## REQUIRED WORK
Copy everything in the PDMI cover story from "By Thomas Haire" down to "continue reading here.", switching "digital publication" to "online edition".

SOURCE PASSAGE: Begin

Better Times, Bigger Successes Ahead
Leaders from PDMI member companies share their visionary expertise as the performance marketing industry heads into a new year. What are their fearless predictions for 2021?
By Thomas Haire
This is the cover story of Results Magazine's December 2020 issue. Click here to read this feature via our digital publication website or simply scroll down to continue reading here.
Is anyone else ready to leave 2020 behind? Our longest and shortest year — time dragged and flew, seemingly bending with each twist to the year’s ridiculous storylines — provided one challenge after another. And that’s putting it kindly.
We’ve all spent so much time this year looking back and wary of looking ahead — but we’re all still a little unsure of what next year holds in store. But look ahead we must. So, we at the PDMI thought: what better opportunity to break the chains of wariness — and look forward with anticipation rather than dread — than to hear and consider our members’ predictions for 2021. So, in late October, we reached out to all PDMI member companies asking one simple question: What’s your fearless prediction for 2021?

SOURCE PASSAGE: End
SOURCE INFORMATION: Begin

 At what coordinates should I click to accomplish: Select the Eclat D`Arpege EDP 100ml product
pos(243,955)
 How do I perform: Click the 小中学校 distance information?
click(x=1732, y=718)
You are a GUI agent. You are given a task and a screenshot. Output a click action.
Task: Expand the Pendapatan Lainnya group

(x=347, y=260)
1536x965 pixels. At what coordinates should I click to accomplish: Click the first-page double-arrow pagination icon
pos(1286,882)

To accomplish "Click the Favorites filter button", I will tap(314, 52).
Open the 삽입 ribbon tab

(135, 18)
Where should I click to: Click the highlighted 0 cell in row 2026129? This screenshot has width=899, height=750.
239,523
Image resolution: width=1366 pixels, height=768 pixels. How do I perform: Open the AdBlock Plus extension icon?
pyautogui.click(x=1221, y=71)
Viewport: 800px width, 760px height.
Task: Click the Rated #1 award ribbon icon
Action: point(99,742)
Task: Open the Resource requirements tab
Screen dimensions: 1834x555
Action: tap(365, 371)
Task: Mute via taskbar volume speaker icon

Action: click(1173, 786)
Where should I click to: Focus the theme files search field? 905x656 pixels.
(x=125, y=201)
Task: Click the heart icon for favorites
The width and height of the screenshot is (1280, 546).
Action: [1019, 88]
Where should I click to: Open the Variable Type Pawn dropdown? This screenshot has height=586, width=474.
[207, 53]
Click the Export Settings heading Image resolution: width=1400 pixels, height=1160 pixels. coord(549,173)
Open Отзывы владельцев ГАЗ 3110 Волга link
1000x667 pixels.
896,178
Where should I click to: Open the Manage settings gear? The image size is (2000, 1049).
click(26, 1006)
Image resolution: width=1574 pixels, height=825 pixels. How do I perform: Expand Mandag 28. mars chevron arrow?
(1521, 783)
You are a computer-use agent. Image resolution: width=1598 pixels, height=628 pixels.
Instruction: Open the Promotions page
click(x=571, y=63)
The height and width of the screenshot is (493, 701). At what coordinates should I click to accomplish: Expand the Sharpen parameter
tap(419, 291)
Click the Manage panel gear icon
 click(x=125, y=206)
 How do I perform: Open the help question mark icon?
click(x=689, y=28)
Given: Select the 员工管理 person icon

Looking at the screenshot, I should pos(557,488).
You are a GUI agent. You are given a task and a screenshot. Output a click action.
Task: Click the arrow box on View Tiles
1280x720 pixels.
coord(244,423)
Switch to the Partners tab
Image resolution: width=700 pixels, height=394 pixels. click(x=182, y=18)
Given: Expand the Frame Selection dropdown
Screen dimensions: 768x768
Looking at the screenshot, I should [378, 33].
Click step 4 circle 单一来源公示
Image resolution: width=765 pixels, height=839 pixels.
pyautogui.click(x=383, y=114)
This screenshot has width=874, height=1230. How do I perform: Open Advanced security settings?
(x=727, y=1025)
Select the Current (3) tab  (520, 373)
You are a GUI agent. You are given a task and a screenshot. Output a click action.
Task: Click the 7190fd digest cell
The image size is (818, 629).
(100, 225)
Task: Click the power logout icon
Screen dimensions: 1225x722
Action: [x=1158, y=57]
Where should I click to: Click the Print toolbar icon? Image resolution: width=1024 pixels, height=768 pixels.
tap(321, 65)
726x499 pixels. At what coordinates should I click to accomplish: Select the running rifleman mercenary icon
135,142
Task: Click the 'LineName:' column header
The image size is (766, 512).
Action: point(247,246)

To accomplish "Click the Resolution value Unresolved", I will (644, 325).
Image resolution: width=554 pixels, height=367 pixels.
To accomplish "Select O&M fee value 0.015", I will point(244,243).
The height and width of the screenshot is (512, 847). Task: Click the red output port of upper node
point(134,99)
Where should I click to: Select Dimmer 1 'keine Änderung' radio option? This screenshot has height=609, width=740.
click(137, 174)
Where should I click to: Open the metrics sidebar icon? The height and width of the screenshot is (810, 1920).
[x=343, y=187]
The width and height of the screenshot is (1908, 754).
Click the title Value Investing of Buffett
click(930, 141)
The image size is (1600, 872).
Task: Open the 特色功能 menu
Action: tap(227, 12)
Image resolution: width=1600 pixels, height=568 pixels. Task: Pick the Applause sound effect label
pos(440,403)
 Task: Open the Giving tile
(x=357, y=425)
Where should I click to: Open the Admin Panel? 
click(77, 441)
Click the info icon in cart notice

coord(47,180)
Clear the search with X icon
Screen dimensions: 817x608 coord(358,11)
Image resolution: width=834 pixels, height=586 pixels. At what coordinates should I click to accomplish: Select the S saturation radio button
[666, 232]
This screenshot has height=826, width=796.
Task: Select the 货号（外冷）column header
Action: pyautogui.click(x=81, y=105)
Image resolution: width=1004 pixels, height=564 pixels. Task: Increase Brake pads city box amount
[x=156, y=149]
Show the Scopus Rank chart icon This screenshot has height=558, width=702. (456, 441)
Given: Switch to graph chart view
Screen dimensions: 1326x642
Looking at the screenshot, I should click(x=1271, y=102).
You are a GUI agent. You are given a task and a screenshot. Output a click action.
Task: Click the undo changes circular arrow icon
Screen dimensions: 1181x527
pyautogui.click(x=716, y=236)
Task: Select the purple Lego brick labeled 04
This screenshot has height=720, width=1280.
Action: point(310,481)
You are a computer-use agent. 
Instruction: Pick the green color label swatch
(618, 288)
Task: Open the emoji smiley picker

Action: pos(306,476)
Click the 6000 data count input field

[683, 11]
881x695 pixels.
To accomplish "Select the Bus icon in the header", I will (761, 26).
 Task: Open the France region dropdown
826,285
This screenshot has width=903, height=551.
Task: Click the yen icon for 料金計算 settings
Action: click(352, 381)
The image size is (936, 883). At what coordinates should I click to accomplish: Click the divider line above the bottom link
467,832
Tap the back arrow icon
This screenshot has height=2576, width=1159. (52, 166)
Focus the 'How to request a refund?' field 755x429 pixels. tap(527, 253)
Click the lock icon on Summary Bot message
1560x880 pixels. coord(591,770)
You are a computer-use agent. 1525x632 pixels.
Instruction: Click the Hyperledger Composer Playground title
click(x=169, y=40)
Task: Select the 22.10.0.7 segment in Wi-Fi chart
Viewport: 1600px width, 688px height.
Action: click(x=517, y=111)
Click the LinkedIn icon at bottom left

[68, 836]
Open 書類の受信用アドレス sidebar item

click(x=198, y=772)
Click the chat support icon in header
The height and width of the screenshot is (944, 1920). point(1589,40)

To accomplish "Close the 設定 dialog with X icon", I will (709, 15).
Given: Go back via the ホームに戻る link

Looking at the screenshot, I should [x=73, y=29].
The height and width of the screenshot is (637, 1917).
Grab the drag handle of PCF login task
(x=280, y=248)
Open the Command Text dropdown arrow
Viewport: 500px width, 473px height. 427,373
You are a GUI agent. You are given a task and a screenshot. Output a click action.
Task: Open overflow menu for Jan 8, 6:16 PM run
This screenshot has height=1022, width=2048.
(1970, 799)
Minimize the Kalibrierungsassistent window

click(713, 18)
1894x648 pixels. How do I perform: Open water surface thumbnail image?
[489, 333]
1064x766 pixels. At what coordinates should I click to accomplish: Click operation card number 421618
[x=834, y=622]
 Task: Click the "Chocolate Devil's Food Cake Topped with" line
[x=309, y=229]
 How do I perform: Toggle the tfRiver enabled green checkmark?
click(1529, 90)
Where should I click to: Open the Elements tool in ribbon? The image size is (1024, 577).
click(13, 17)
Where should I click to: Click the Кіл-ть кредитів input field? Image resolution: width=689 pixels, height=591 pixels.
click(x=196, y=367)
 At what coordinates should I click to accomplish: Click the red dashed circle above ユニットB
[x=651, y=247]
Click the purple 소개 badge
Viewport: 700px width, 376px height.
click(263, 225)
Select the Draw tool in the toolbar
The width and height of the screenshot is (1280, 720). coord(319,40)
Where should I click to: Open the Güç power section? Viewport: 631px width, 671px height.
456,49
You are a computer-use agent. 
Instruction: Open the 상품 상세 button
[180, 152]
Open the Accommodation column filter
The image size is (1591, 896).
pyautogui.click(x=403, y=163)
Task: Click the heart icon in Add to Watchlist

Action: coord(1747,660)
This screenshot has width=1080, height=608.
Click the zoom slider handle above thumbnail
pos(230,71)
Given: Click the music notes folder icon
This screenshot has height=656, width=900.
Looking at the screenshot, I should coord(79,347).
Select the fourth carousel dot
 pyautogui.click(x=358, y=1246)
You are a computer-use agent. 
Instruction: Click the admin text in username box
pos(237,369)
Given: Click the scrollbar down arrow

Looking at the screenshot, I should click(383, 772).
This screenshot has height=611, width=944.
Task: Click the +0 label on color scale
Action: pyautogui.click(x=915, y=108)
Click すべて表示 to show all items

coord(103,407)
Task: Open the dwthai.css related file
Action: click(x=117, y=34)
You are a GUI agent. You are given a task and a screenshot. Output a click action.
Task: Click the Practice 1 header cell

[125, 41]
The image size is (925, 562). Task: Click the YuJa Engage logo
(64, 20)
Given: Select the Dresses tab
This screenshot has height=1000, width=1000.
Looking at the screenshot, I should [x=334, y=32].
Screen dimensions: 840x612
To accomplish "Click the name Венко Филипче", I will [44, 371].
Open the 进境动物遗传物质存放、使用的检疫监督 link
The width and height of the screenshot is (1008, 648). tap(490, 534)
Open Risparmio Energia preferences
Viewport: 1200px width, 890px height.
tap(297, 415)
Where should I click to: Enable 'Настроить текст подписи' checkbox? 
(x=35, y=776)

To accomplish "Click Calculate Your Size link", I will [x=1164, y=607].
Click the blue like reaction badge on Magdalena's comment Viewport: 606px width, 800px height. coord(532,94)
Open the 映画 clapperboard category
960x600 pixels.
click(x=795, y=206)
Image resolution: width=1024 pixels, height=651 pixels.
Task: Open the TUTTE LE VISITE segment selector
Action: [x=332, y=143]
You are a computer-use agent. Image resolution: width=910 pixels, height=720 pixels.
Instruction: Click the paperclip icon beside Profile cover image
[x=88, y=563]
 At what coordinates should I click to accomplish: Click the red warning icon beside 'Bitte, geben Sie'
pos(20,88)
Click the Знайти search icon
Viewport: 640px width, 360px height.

SOURCE INFORMATION: End

## EXERCISE RESPONSE
By Thomas Haire
This is the cover story of Results Magazine's December 2020 issue. Click here to read this feature via our online edition website or simply scroll down to continue reading here.